Peking University and other scientific research teams recently released the multi-modal open source model LLaVA-o1. This model shows significant advantages in the field of multi-modal reasoning and is known as the first visual language model capable of spontaneous and systematic reasoning. Its performance Comparable to GPT-o1. LLaVA-o1 uses a "slow thinking" reasoning mechanism to decompose the reasoning process into four stages: summary, visual explanation, logical reasoning and conclusion generation, effectively avoiding errors caused by the simplification of the traditional model reasoning process. The model outperformed many competitors on six challenging benchmarks and outperformed comparisons to larger or closed-source models, with its 11B-parameter version standing out.
Recently, Peking University and other scientific research teams announced the release of a multi-modal open source model called LLaVA-o1, which is said to be the first visual language model capable of spontaneous and systematic reasoning, comparable to GPT-o1.
The model performs well on six challenging multi-modal benchmarks, with its 11B-parameter version outperforming other competitors such as Gemini-1.5-pro, GPT-4o-mini and Llama-3.2-90B-Vision- Instruct.
LLaVA-o1 is based on the Llama-3.2-Vision model and adopts a "slow thinking" reasoning mechanism, which can independently conduct more complex reasoning processes, surpassing the traditional thinking chain prompt method.
On the multi-modal inference benchmark, LLaVA-o1 outperformed its base model by 8.9%. The model is unique in that its reasoning process is divided into four stages: summary, visual explanation, logical reasoning and conclusion generation. In traditional models, the reasoning process is often relatively simple and can easily lead to wrong answers, while LLaVA-o1 ensures more accurate output through structured multi-step reasoning.
For example, when solving the problem "How many objects are left after subtracting all the small bright balls and purple objects?", LLaVA-o1 will first summarize the problem, then extract information from the image, then perform step-by-step reasoning, and finally give Answer. This staged approach improves the model's systematic reasoning capabilities, making it more efficient in handling complex problems.

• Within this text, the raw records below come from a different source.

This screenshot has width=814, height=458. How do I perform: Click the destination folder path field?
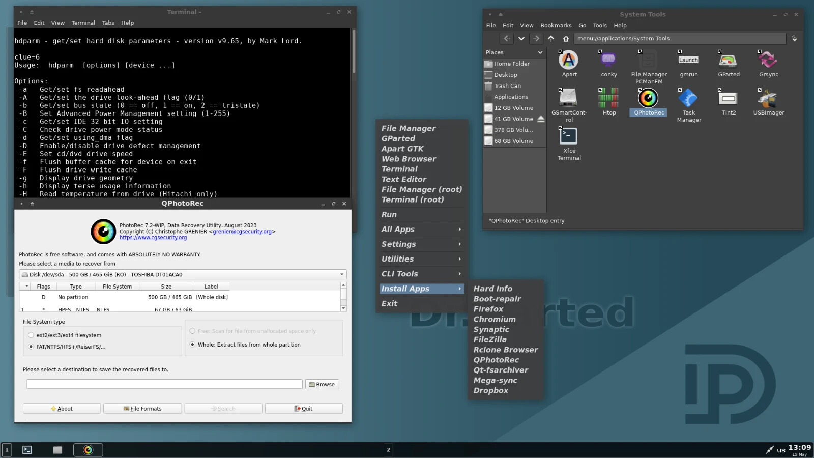pyautogui.click(x=164, y=384)
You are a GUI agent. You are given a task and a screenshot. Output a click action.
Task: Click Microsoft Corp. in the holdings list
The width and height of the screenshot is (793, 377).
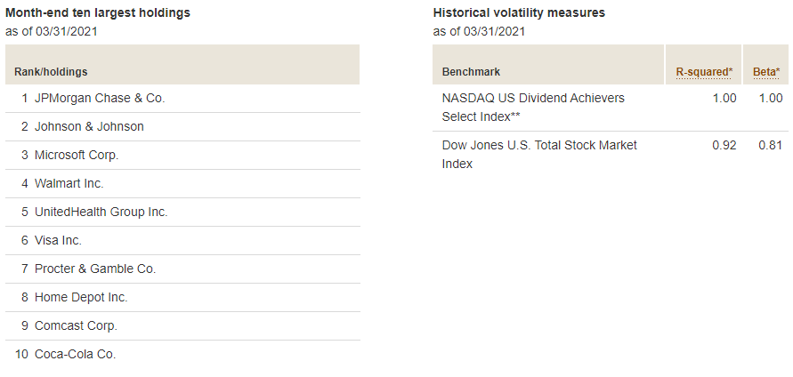77,155
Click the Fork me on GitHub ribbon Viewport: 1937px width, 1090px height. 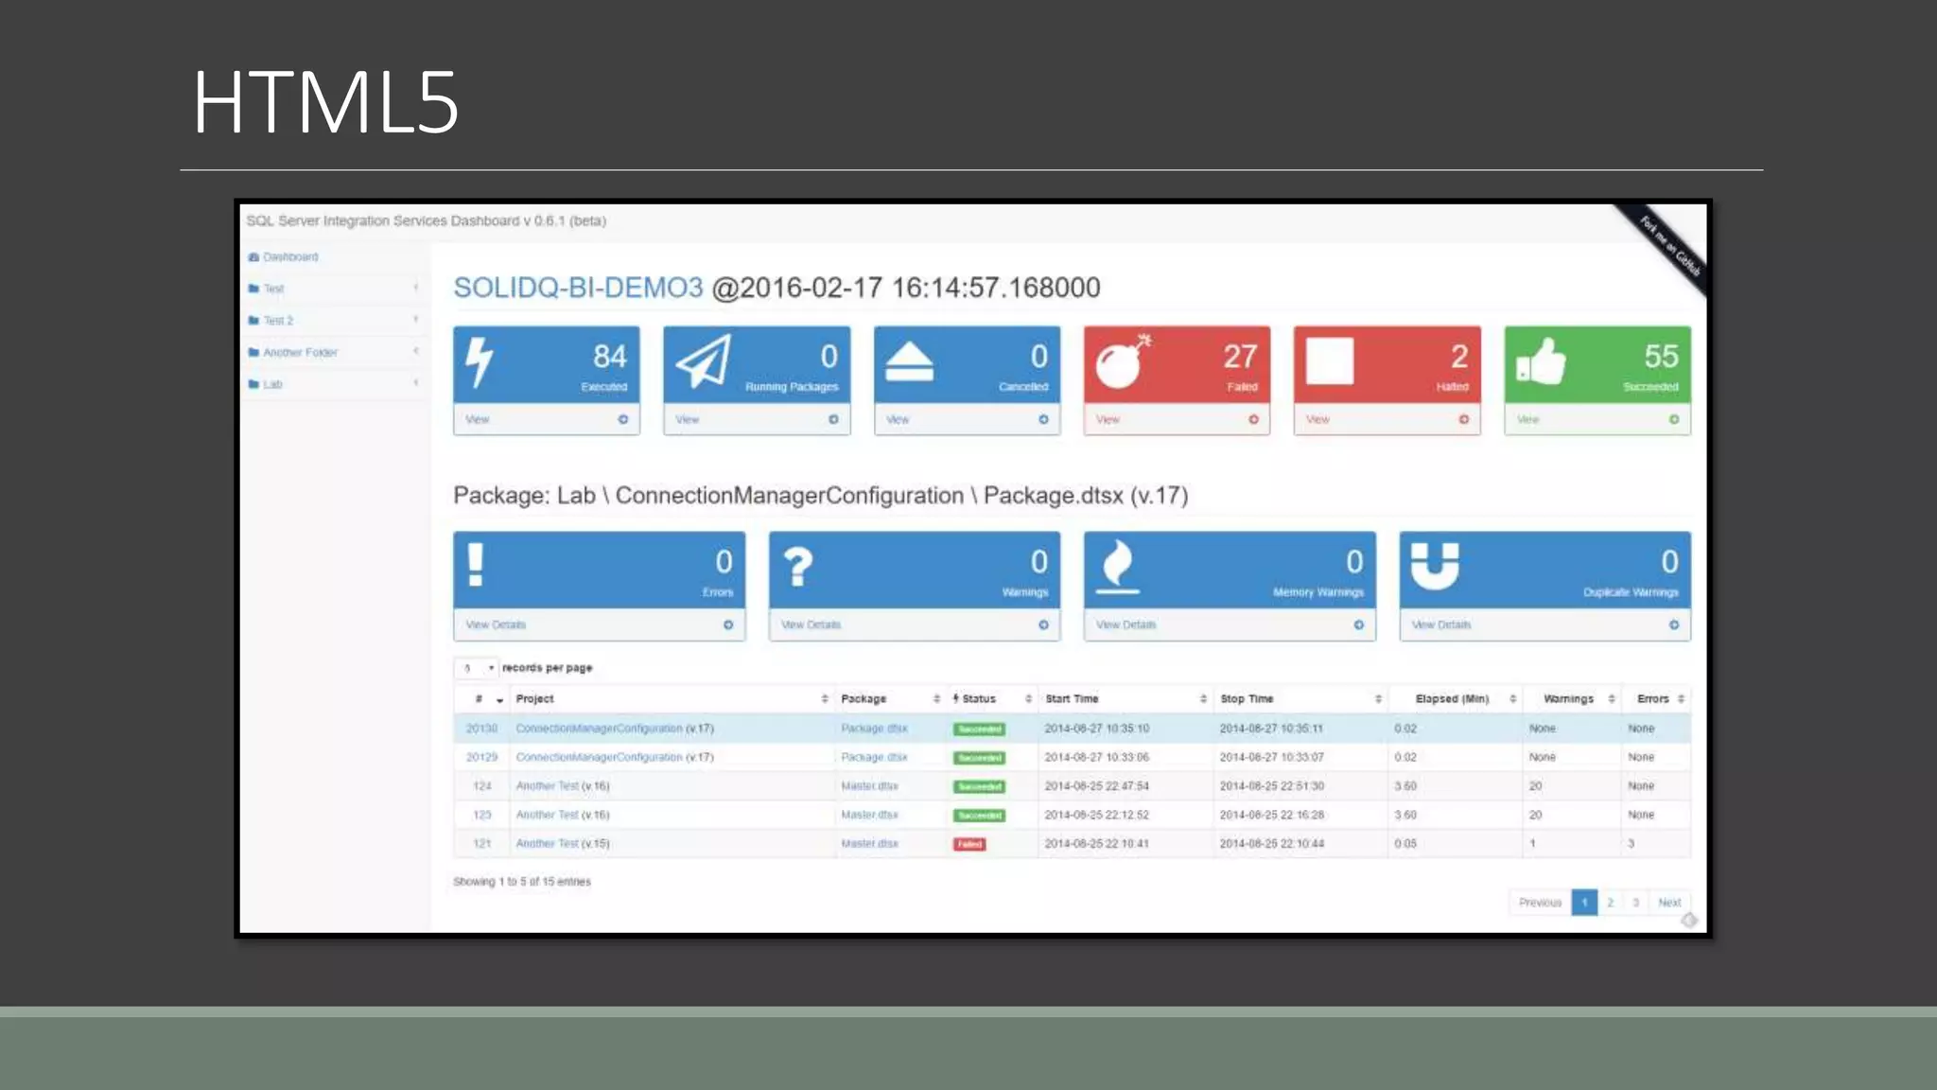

It is worth mentioning that LLaVA-o1 introduces a stage-level beam search method in the inference process. This approach allows the model to generate multiple candidate answers at each inference stage and select the best answer to proceed to the next stage of inference, thereby significantly improving the overall inference quality. With supervised fine-tuning and reasonable training data, LLaVA-o1 performs well in comparisons with larger or closed-source models.
The research results of the Peking University team not only promote the development of multi-modal AI, but also provide new ideas and methods for future visual language understanding models. The team stated that the code, pre-training weights and data sets of LLaVA-o1 will be fully open source, and they look forward to more researchers and developers jointly exploring and applying this innovative model.
Paper: https://arxiv.org/abs/2411.10440
GitHub: https://github.com/PKU-YuanGroup/LLaVA-o1
Highlight:
LLaVA-o1 is a new multi-modal reasoning model released by Peking University and other teams, with "slow thinking" reasoning capabilities.
The model outperforms the base model by 8.9% in the multi-modal inference benchmark test.
LLaVA-o1 ensures accuracy through structured multi-step reasoning and will be open sourced in the near future.
The open source of LLaVA-o1 will promote research and development in the field of multi-modal AI and provide a solid foundation for the construction of smarter and more powerful visual language models. We look forward to seeing more potential of this model in future applications. The papers and GitHub links it provides facilitate researchers to understand and use the model in depth.